I don’t actually remember the first time I paddled into the Second Valley. It must have been in the very late 1970’s as I have found photos of our expeditions further south at Cape Jervis in 1984. Luckily “ The Valley” viewed from the sea has changed little in that time. Ron Blum, long time resident of the township, published “The history of Second Valley” in 1985 and I remember kayaking with him around that time. We both went on to paddle kayak marathons together especially the Murray 400km and Murray 200km races. Ron is still active in the Marathon Canoe Club and a link to his achievements is here. (I was the club’s first secretary)
I have been asked several times recently about paddling the area, so it was here that I decided to start a month or so of paddling along the coastline of South Australia, hoping for some interesting photos. Second Valley on the Fleurieu Peninsula is 100km south of Adelaide, the State’s capital, and has become a regular haunt for sea kayakers and scuba divers.
The image above was by George French Angas in 1847 depicting local Aborigines fishing at Second Valley. Not a lot has changed as you can stand at the small jetty and easily see the features from the painting.

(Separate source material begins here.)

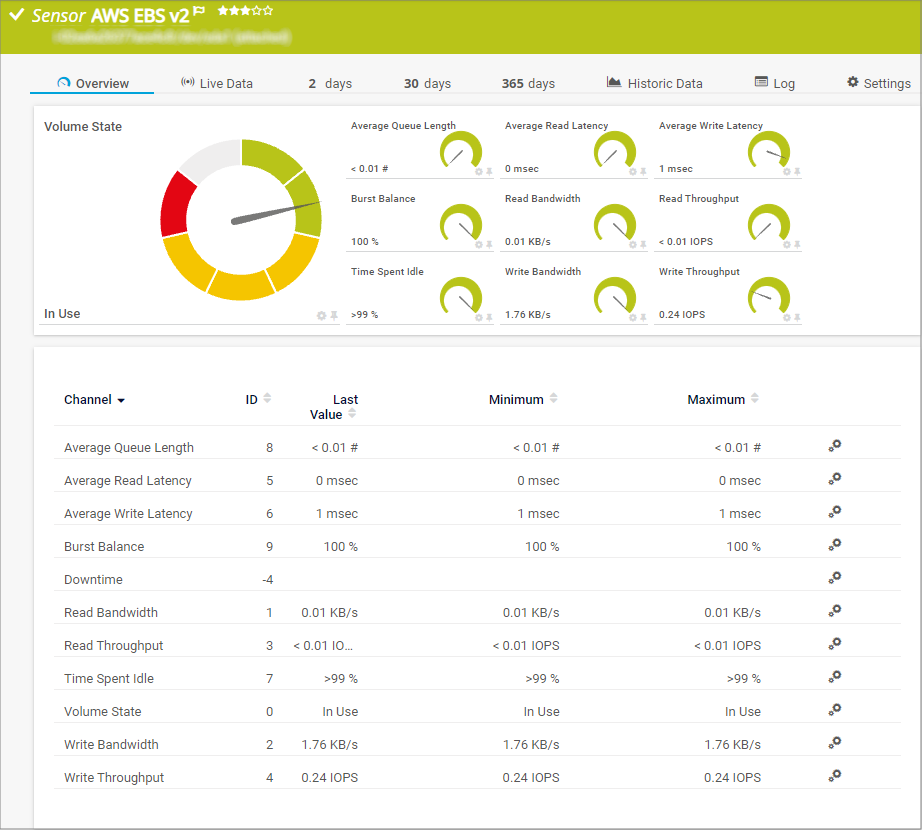The height and width of the screenshot is (830, 922).
Task: Toggle pin on Average Write Latency gauge
Action: pyautogui.click(x=797, y=172)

Our idea was to launch at Second Valley, paddle along the rugged coastline, past Rapid Bay and onto Rapid Heads where we often found New Zealand Fur Seals, Sea Lions and Dolphins. The small beach is an easy launching spot although it can be crowded with locals cooling their heels on a hot summers day. We set off around 9am to miss the predicted scorching 43 degree heat of the day and also avoided any crowds. We call any more than 3 people a crowd !!!

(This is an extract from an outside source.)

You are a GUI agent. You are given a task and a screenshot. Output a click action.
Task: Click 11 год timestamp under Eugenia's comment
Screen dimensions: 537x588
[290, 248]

The last of the fishing village heritage disappeared with the removal of the tumble down boat sheds from the headland in 2009, however you can still see some of the foundations and the old launching winch.
After rounding the rocks on the outer of the bay you get a view of what’s to come. You can see Rapid Bay just a couple of kilometres away with Rapid Headland in the distance. Few people venture far around the coast so often you will have the place to yourself as we did.

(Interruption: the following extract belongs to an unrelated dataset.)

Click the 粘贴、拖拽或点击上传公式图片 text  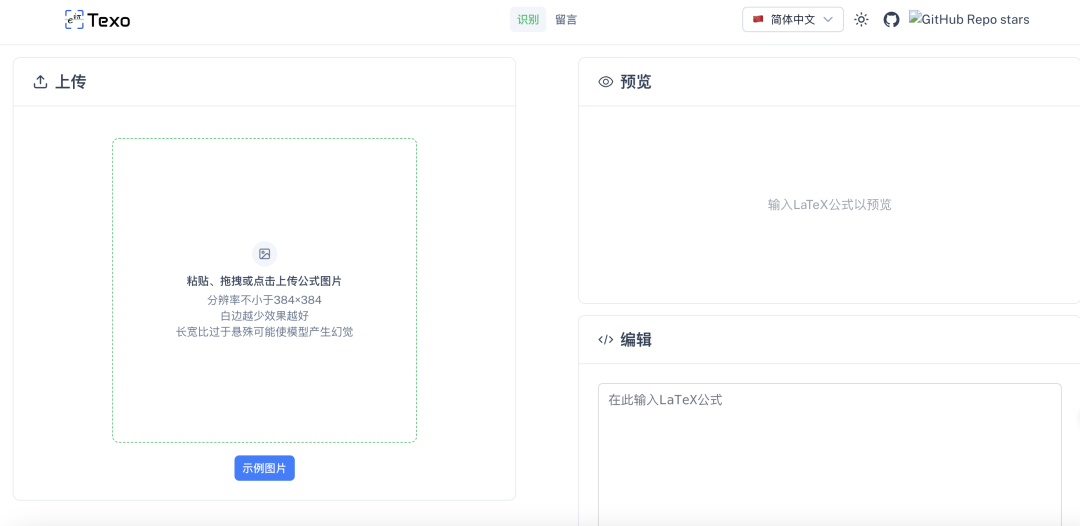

Not far along you come to the Second Valley sea cave. Its not huge but just big enough to get a couple of sea kayaks in there. At one time we had 6 kayaks in at once but it was very squeezy. Robyn waited at the entrance as I explored the cave, taking a couple of minutes for my eyes to adjust to the darkness. The cave entrance is easy to navigate however care should be taken when there is a SW swell evident.
Once in the cave it was easy to turn around and find Robyn taking a photo at the entrance.
Further on there are other small grottos to explore and lots of spectacular rock formations…….
…..and a couple of secluded beaches which we would visit later for a relaxing swim.
Further on you can make out the Rapid Bay jetties. The larger structure was used as a loading wharf when BHP was mining in this area. The jetty has now fallen into disrepair but is a haven for fish life. A smaller jetty was built near it for recreational fisherman and scuba divers.
The structure also makes for some interesting photos.
After passing Rapid Heads, where there is often a confused sea around the bommies, we found the seals playground. Today there were only a few New Zealand Fur Seals lolling about, but often there are also Australian Sea Lions in residence. The Pied Cormorants seems always to be here in reasonable numbers and the trick is not to disturb them lest they decide to take off in a hurry, necessitating the empyting of their bowels. Not a pretty site splatting across the deck of your kayak, or you (always wear a hat !!).
We met up with all the usual suspects. NZ fur seals bobbing around the bow of the kayak and dolphins speeding past on their way south.
Second Valley and Rapid Bay areas offer lots to the sea kayaker and the whole day trip is only 12 km or so, allowing plenty of time to explore or have a relaxing lunch on one of the secluded beaches.